I just wanted to ask how to avoid the blank space in around the word cloud.
i tried to adjust the height and width and still blank spaces comes.
Can someone please assist.
attached pic for reference.
and below code of Python is running in power bi:
The following code to create a dataframe and remove duplicated rows is always executed and acts as a preamble for your script:
dataset = pandas.DataFrame(country, description, designation, points, price, province, region_1, region_2, taster_name, taster_twitter_handle, title, variety, winery)

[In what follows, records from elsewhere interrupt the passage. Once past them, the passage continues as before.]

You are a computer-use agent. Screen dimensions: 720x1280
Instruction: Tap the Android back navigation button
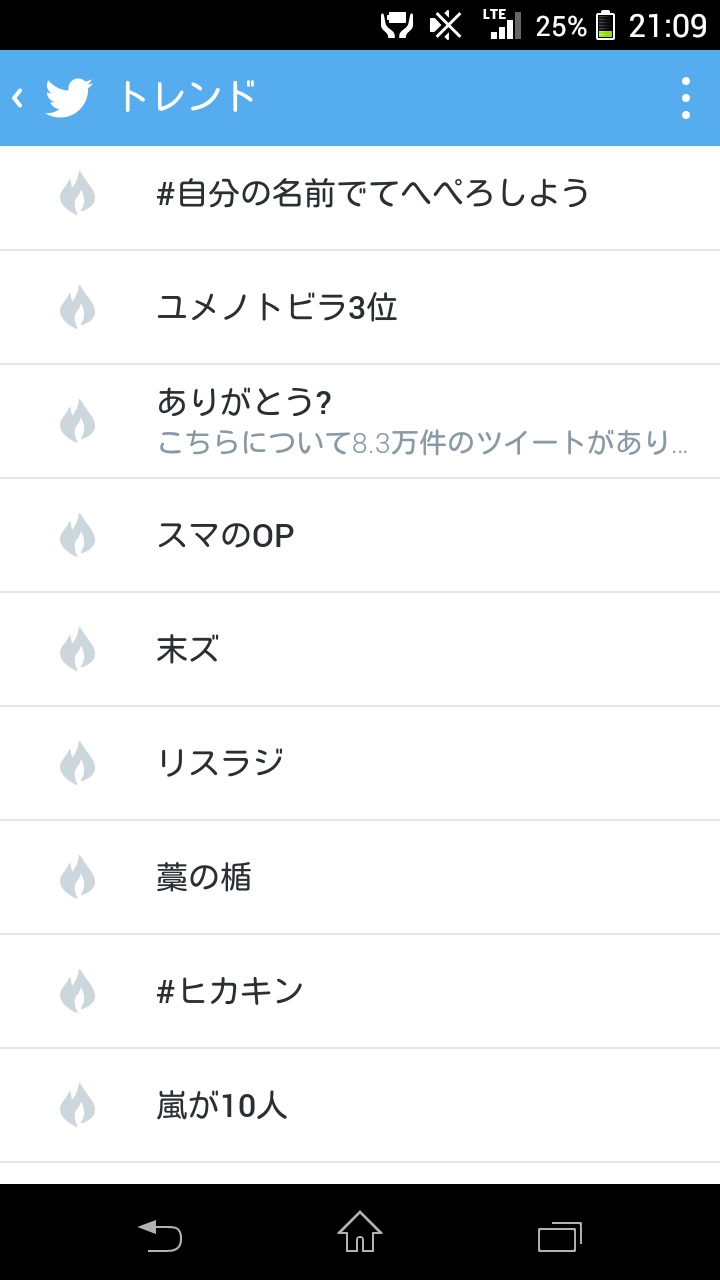160,1235
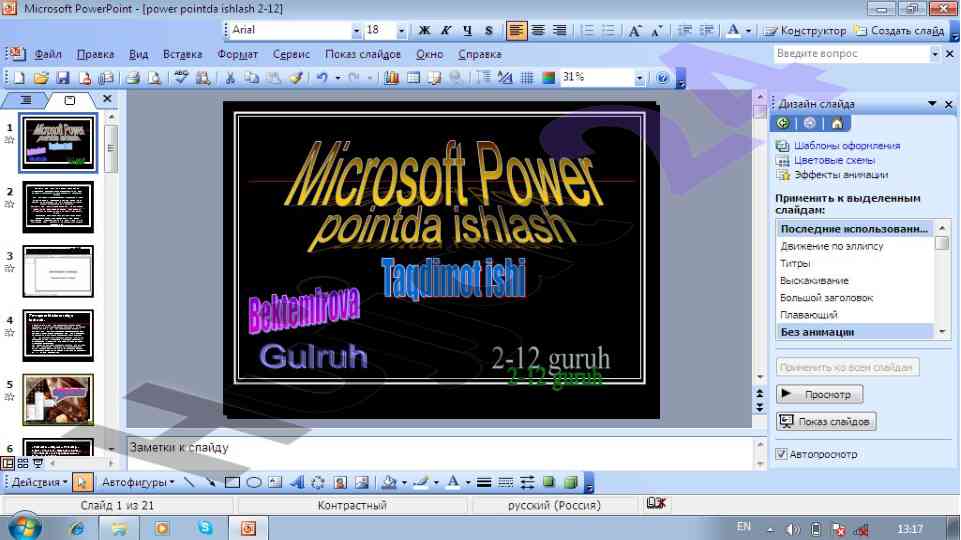Click the Increase Font Size icon
Viewport: 961px width, 540px height.
click(635, 31)
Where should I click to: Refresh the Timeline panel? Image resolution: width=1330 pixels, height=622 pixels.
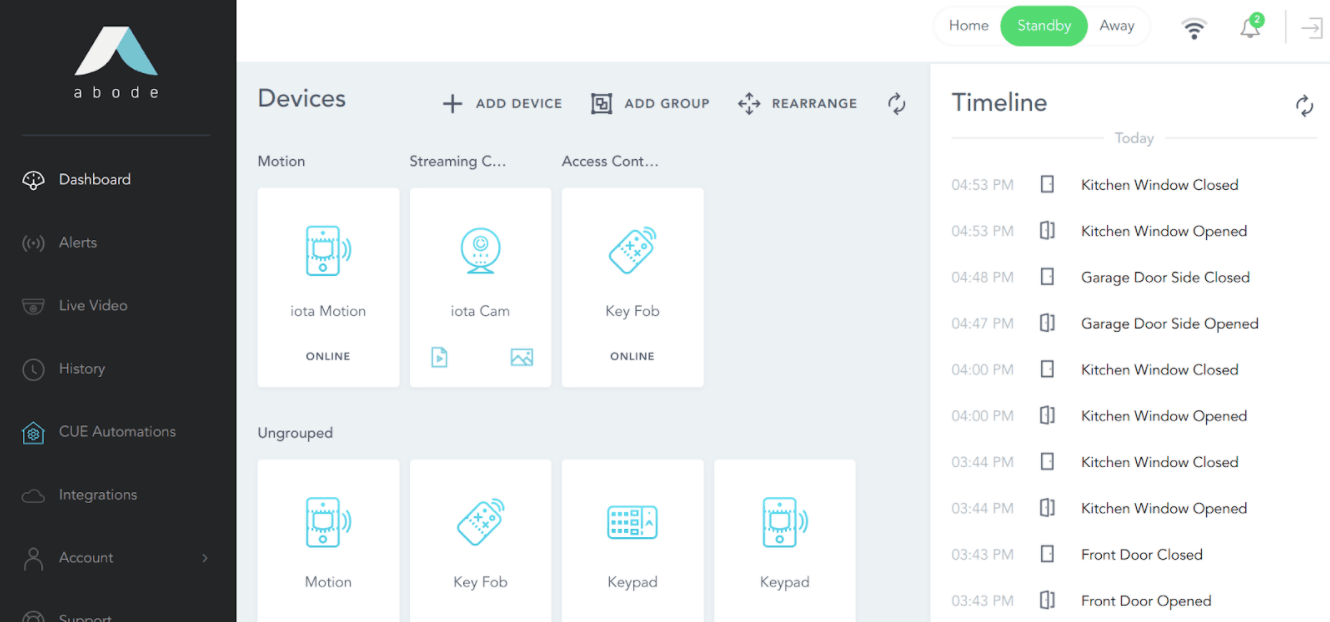coord(1304,106)
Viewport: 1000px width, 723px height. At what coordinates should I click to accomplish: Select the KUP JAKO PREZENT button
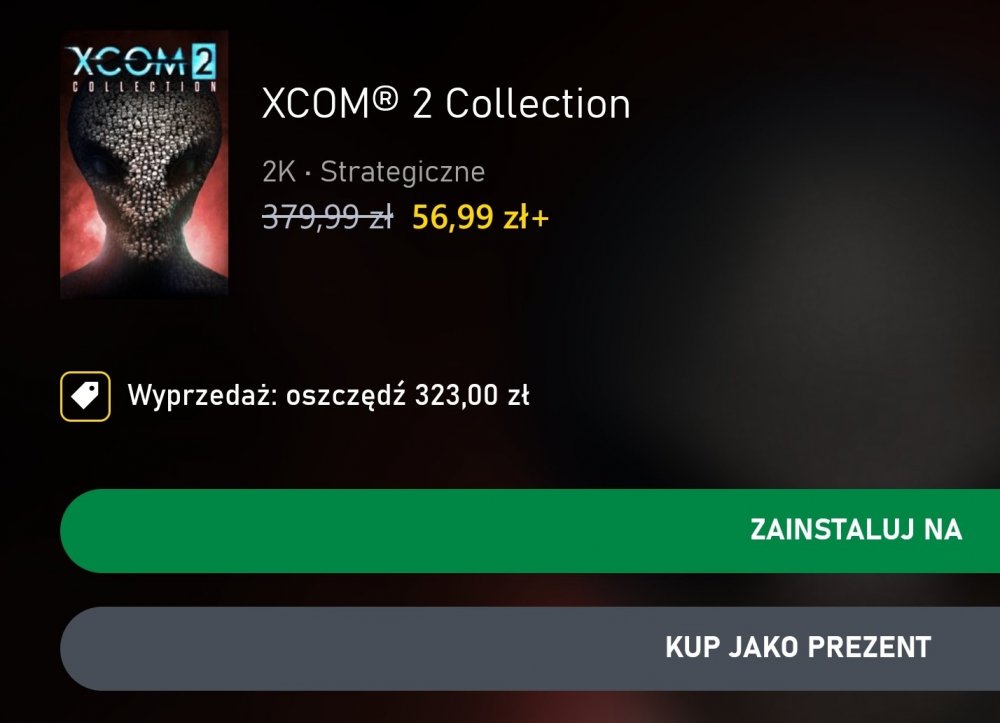[530, 648]
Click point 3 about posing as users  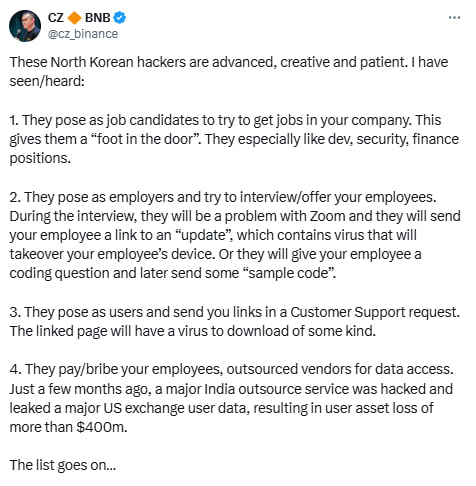point(235,321)
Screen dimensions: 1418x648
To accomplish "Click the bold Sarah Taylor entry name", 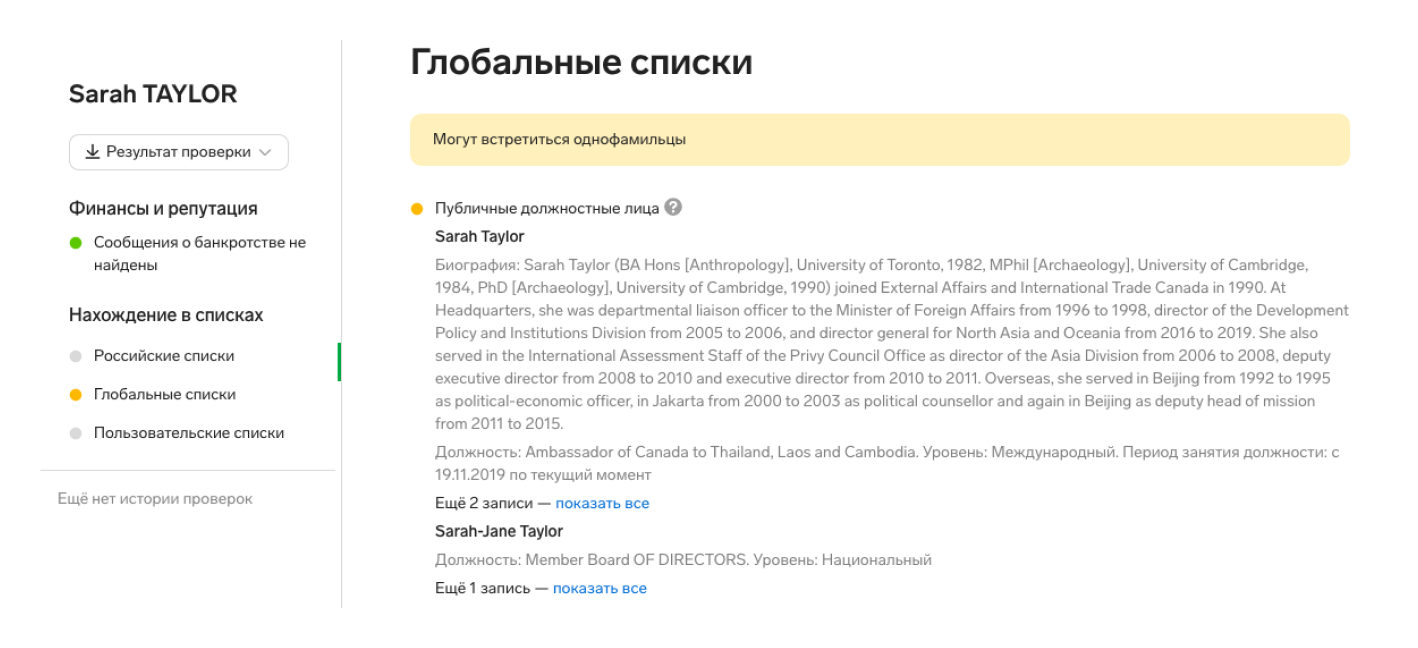I will pyautogui.click(x=480, y=237).
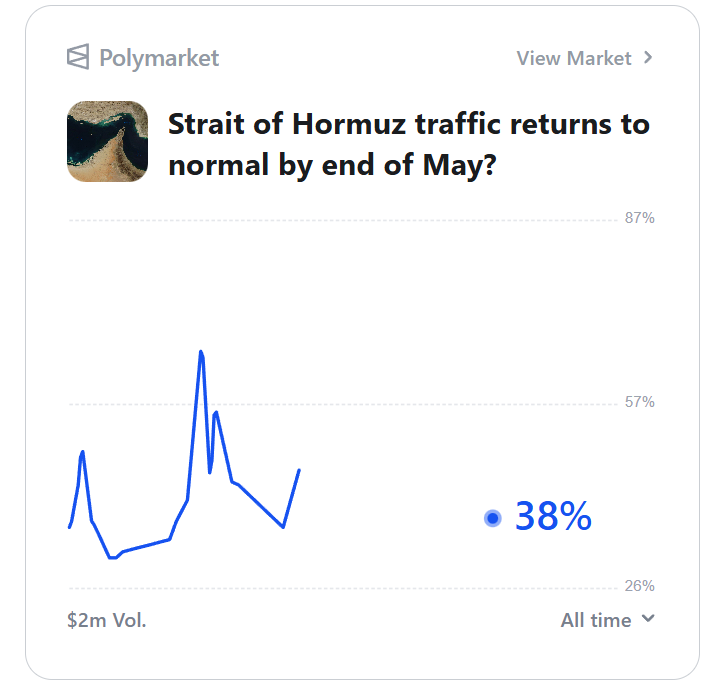Click the second peak right of the tallest spike
The image size is (727, 694).
click(216, 412)
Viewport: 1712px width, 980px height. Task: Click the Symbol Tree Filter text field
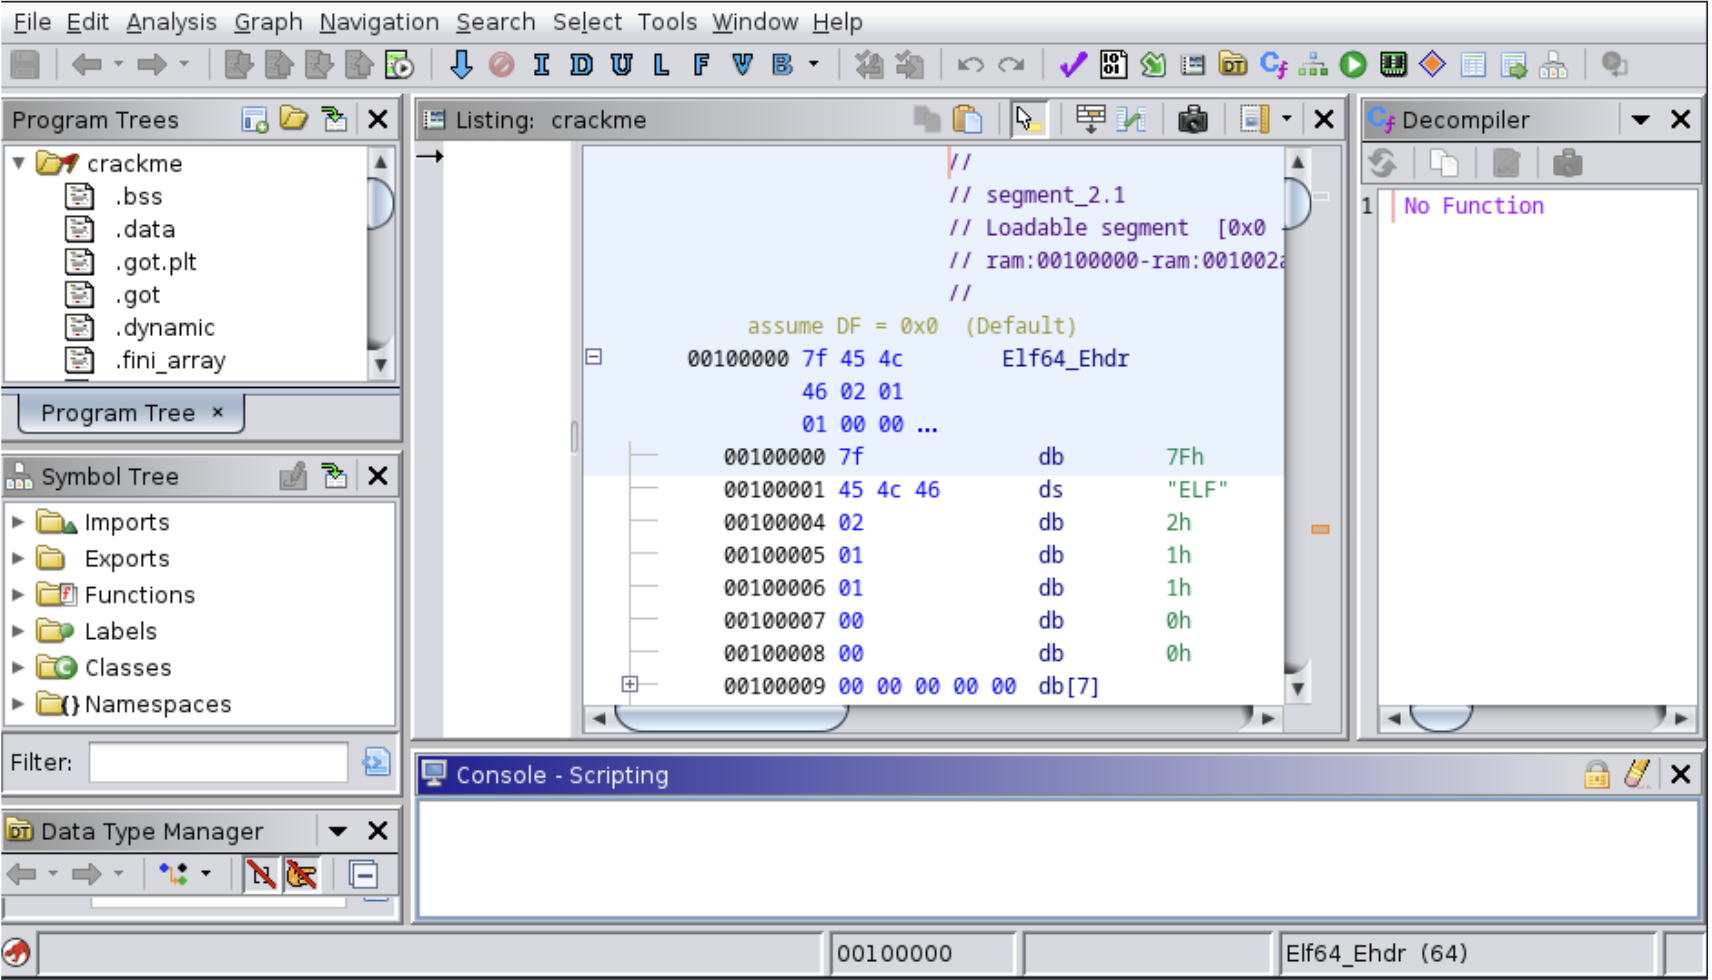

dataset = dataset.drop_duplicates()
Paste or type your script code here:
#Load the essential Libraries
import pandas as pd
import numpy as np
import nltk
from nltk.corpus import stopwords
from nltk.tokenize import word_tokenize
from nltk.stem import WordNetLemmatizer
from nltk import ngrams
import seaborn as sns
import matplotlib.pyplot as plt
from collections import Counter
from wordcloud import WordCloud
from PIL import Image
Create a data cleaning Function to remove stop words, Punctuation and Lemmatize
def big_clean_text(sentence):
sentence = " ".join(sentence)
new_tokens = word_tokenize(sentence)
new_tokens = [t.lower() for t in new_tokens]
new_tokens = [t for t in new_tokens if t not in stopwords.words(‘english’)]
#new_tokens = [t for t in new_tokens if t not in bad_words]
new_tokens = [t for t in new_tokens if t.isalpha()]
lemmatizer = WordNetLemmatizer()
new_tokens = [lemmatizer.lemmatize(t) for t in new_tokens]
counted = Counter(new_tokens)
counted_2 = Counter(ngrams(new_tokens,2))
counted_3 = Counter(ngrams(new_tokens,3))
word_freq = pd.DataFrame(counted.items(),columns = [‘word’,‘frequency’])
bi_gram_freq = pd.DataFrame(counted_2.items(),columns = [‘bi-gram’,‘frequency’])
tri_gram_freq = pd.DataFrame(counted_3.items(),columns = [‘Tri-gram’,‘frequency’])
return new_tokens
Run the function
tokens = big_clean_text(dataset[‘description’])
joining all the words
bag_of_words = " ".join(tokens)
Creating Wordcloud
plt.figure(figsize=(16,9))
plt.axis(‘off’)
word_cloud = WordCloud(width=800, height=400, max_words=500, stopwords=[‘wine’,‘syrah’,‘flavor’]).generate(bag_of_words)
plt.imshow(word_cloud)
plt.show()